# GTA 4 LCS mit Freund spielen geht nicht. Bitte um Hilfe



## Eledor92 (13. August 2013)

Hallo Lieben Leute, ich habe bei Dealdoktor das Schnäppchen genutzt und habe mir die GTA 4 Complete Edition gekauft, habe aber nur LCS installiert in Steam (sowie meine Freunde) und wollte diese mit Freunden spielen. Jeder kann für sich online spielen doch wenn einer den anderen einläd un er dann joinen will, dann klappt dies gar nicht. Haben schon das neuste Update geladen und die neuste Games for Windows live Version draufgespielt doch es ändert sich nichts.
Weiß jemand wie wir das Problem lösen können das wir endlich miteinander zocken können??

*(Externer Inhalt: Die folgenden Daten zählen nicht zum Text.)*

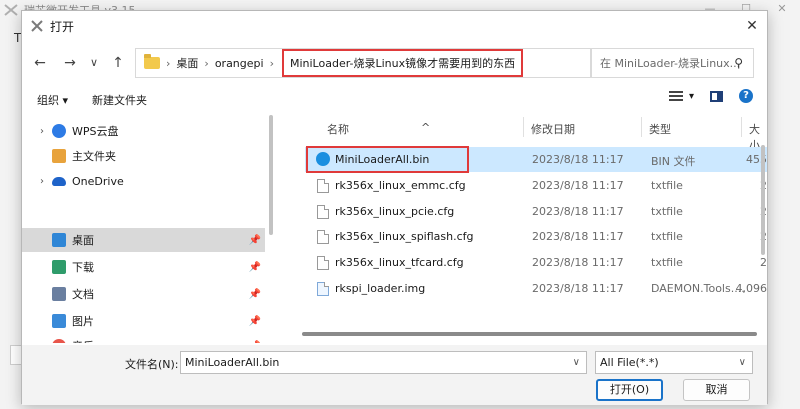 This screenshot has height=409, width=800. I want to click on file-name: rk356x_linux_tfcard.cfg, so click(400, 262).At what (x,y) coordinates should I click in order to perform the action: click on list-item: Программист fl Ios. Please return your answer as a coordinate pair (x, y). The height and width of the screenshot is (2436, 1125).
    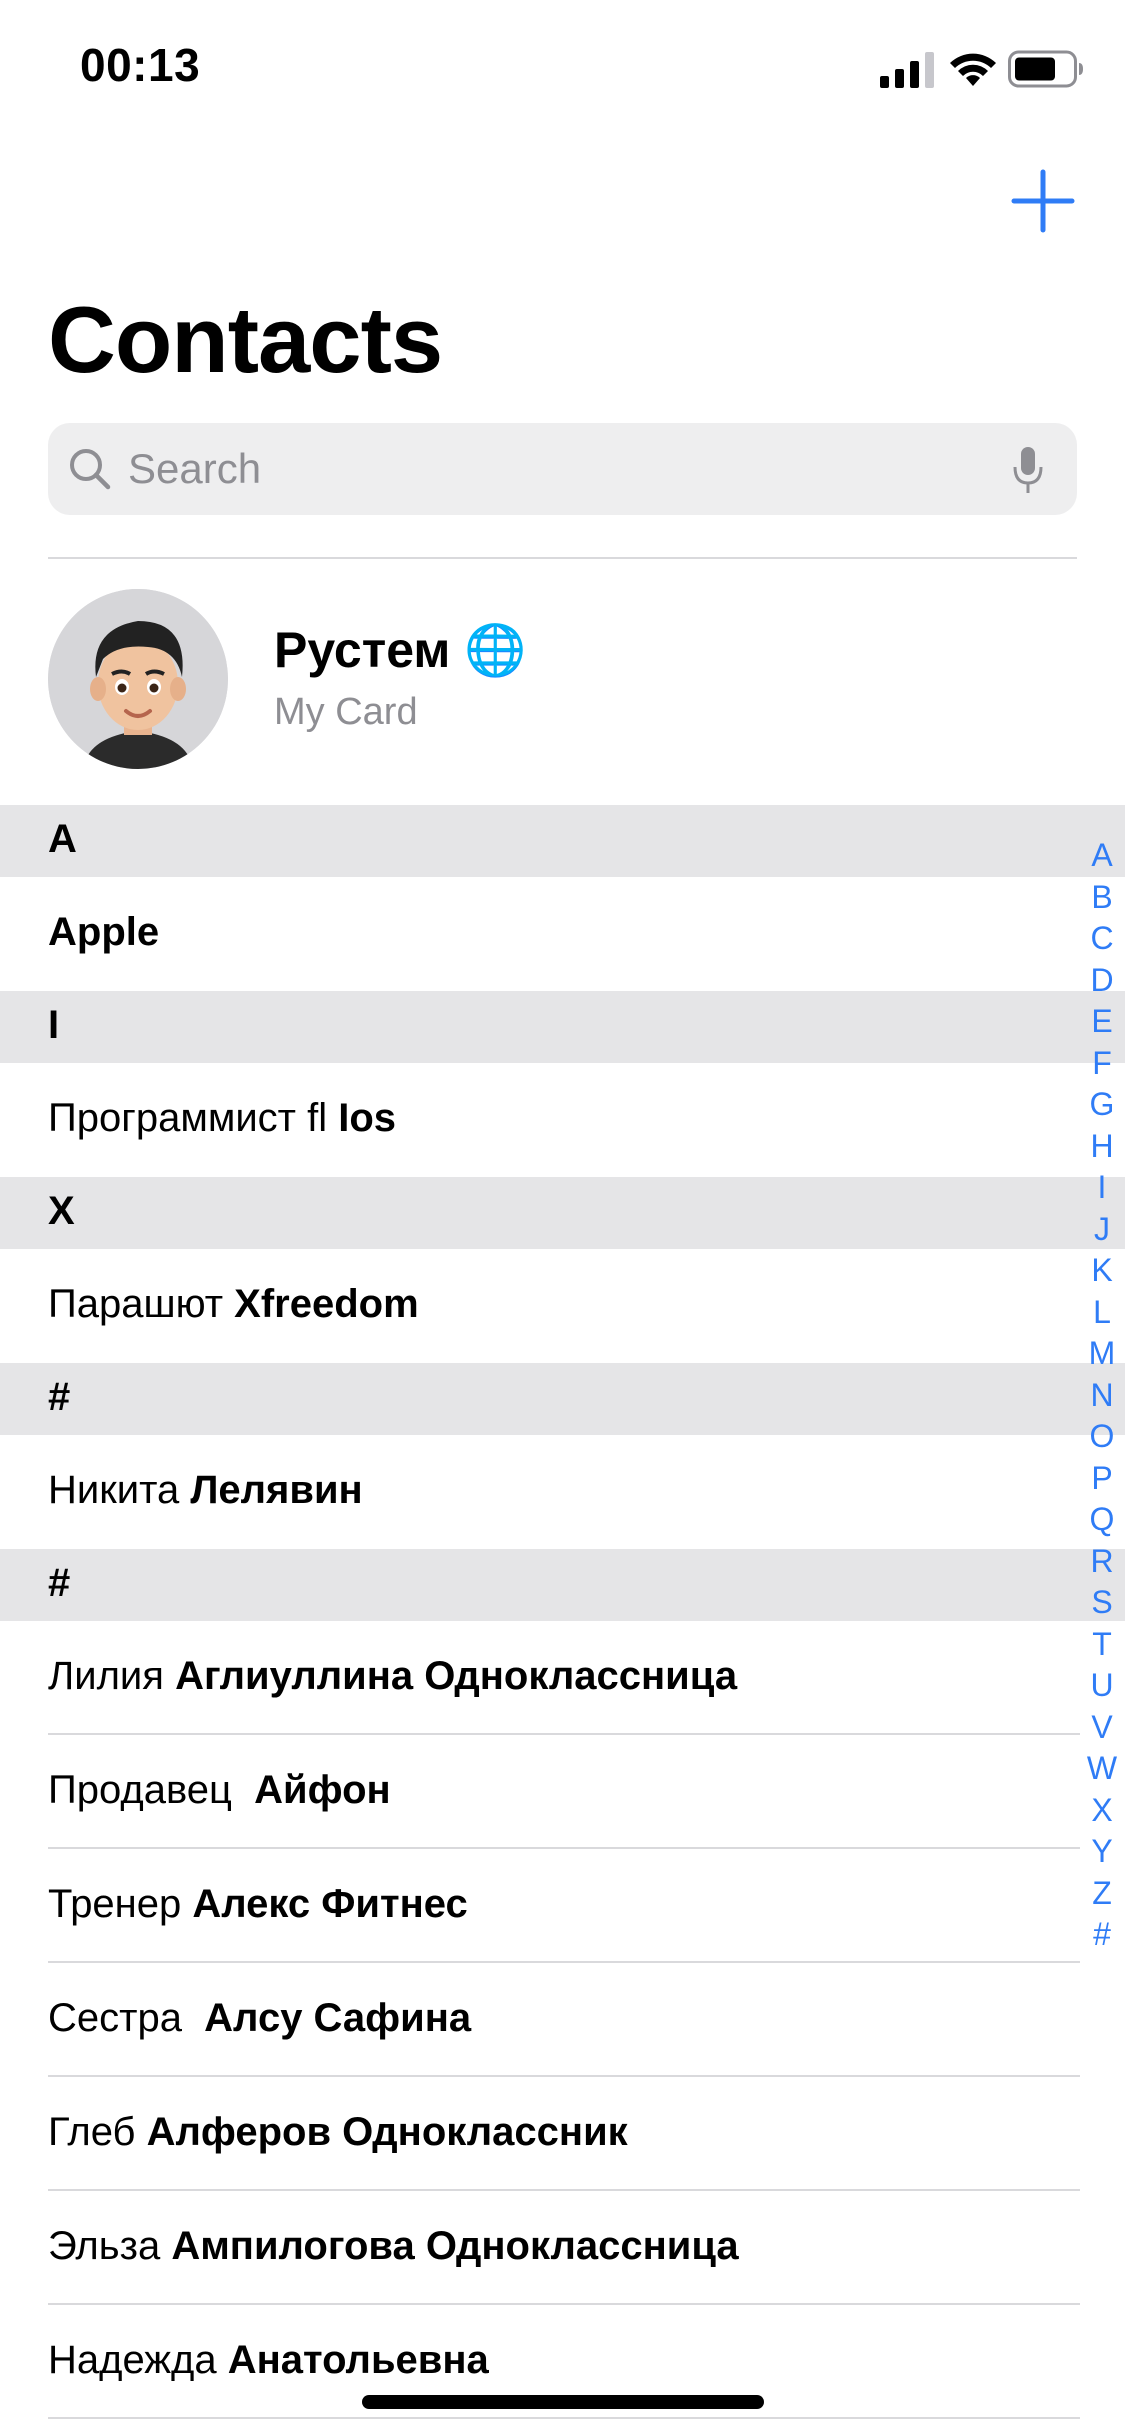
    Looking at the image, I should click on (562, 1120).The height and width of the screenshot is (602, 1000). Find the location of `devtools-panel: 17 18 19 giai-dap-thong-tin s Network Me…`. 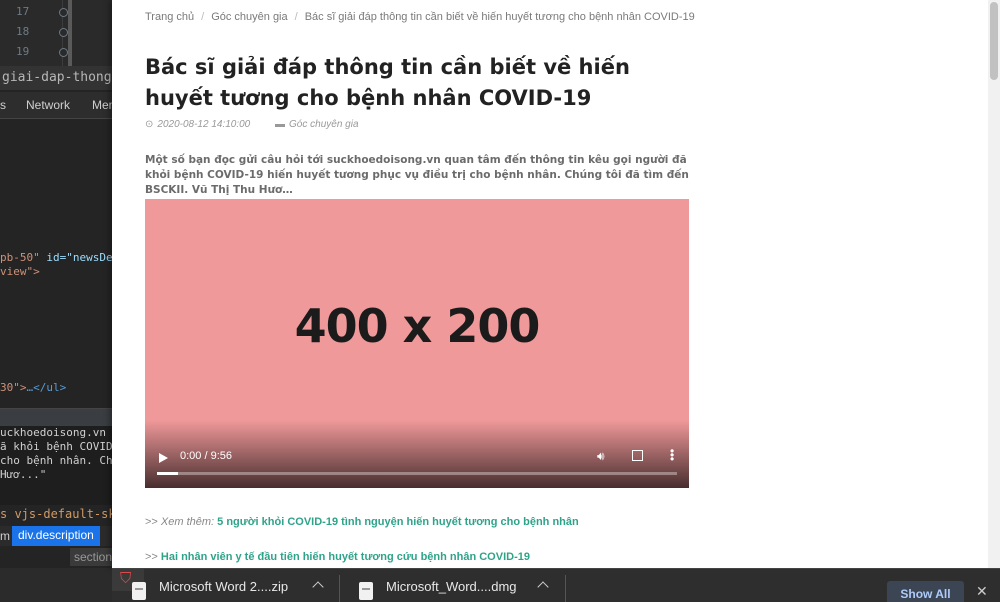

devtools-panel: 17 18 19 giai-dap-thong-tin s Network Me… is located at coordinates (56, 284).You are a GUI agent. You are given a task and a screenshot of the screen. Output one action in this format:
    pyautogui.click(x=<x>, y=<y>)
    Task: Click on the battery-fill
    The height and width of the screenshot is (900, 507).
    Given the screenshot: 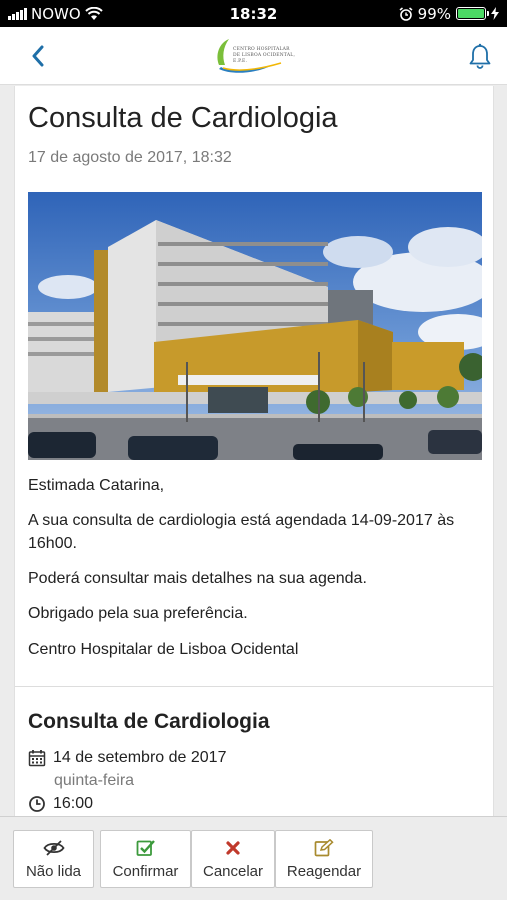 What is the action you would take?
    pyautogui.click(x=471, y=14)
    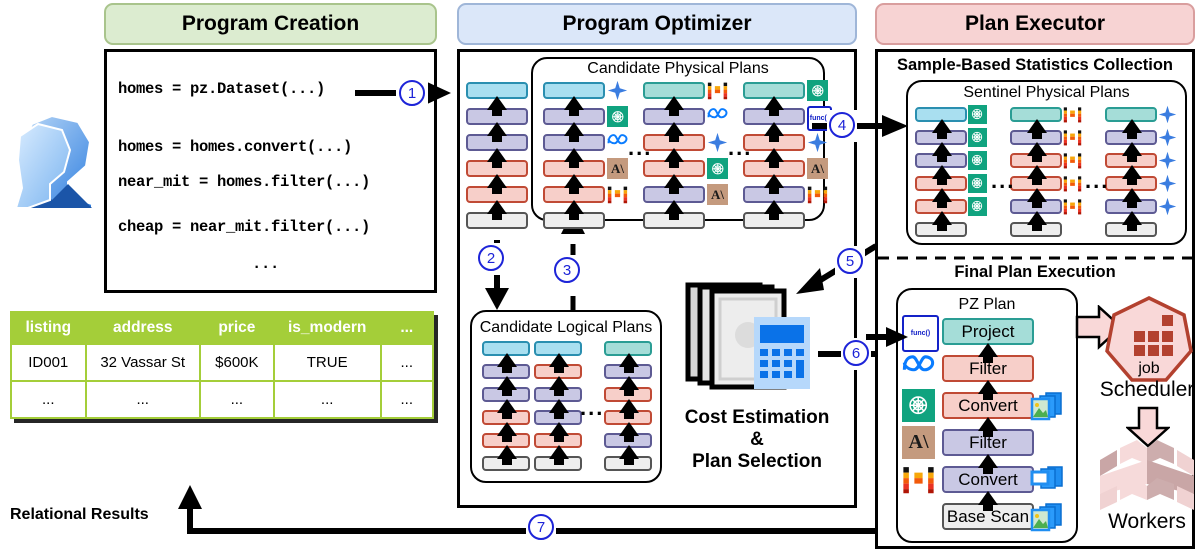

Schon mal vielen dank für eure Ratschläge und Lösungen


----------



## Gast20140625 (13. August 2013)

Gibt es irgendeine Fehlermeldung oder so?
Bis wohin kommst du noch?

(Geht nicht ist ne eher "bescheidene" Fehlerbeschreibung. )


----------



## Eledor92 (14. August 2013)

Erst mal das Spiel war nicht LCS sondern EFLC  sry deswegen.
Wenn ein Freund bei mir beitreten will oder ich bei ihm dann steht immer da : "Verbindung zur Spielsitzung verloren" oder "Du kannst keinem spiel beitreten von dem du gekickt wurdest".
Ich weiß nicht warum das kommt,er gibt für mich keinen sinn, hoffe ihr findet eine Lösung.
Danke


----------